Solo right now, but I picked Basecamp with half an eye on eventually bringing a small team on board. Six months in, I can say it'll handle that transition without much fuss. The structure of projects, message boards, and to-dos scales tidily whether it's just me or a handful of collaborators. Pricing is genuinely fair for what you get.
The one gripe: there's no real way to get a bird's-eye view of workload across projects. Fine when it's just me. Might sting a bit once the team grows. Still, for the money and the simplicity, I'd point most people here without hesitation.
★★★★★
Thursday, January 8, 2026

“Getting a new project tool off the ground inside a…”
Getting a new project tool off the ground inside a busy department usually means two weeks of hand-holding, a stack of tutorial videos, and at least one person filing a support ticket before lunch on day one. Basecamp was different.
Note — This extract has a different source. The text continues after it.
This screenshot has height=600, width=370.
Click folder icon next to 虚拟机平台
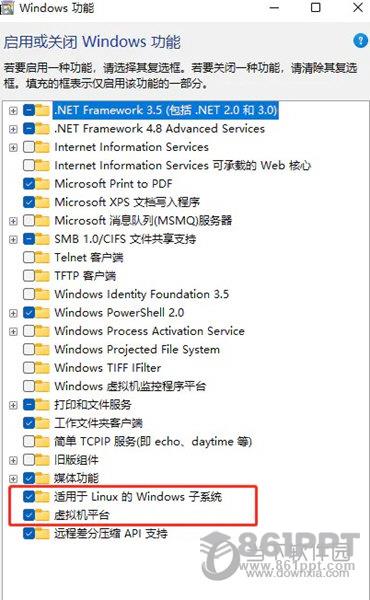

The structure, to-dos, message boards, schedules, everything clicked into place by midweek without a formal training session. I pulled in three colleagues who are notoriously skeptical of new software, and none of them complained. That alone made the first week feel like a small miracle.
A couple of months in now, and I still think the value is hard to argue with. The flat monthly pricing made it easy to get budget approval. My one real gripe is customer support. Response times are slower than I expected for anything beyond a basic question, and if you hit a quirky edge case, you may be waiting. That friction keeps me from giving it a perfect score. But for getting a team aligned fast without a steep learning curve, this is genuinely one of the easier tools I have introduced.